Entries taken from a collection
------

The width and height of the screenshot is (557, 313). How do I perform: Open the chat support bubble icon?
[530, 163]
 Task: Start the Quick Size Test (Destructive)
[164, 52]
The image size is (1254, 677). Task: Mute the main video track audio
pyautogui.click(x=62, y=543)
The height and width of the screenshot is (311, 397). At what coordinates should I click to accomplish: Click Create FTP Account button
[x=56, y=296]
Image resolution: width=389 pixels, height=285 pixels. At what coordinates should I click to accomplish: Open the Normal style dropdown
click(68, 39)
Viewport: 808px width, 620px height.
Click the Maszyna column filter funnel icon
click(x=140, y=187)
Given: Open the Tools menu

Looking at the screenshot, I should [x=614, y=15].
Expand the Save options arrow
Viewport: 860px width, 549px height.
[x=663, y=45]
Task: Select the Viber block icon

------

WORK TO BE COMPLETED — Copy exactly, and only, the lines from the line that contains "Given: Open the Tools menu" through the end of the data above.

SOLVED EXERCISE —
Given: Open the Tools menu

Looking at the screenshot, I should [x=614, y=15].
Expand the Save options arrow
Viewport: 860px width, 549px height.
[x=663, y=45]
Task: Select the Viber block icon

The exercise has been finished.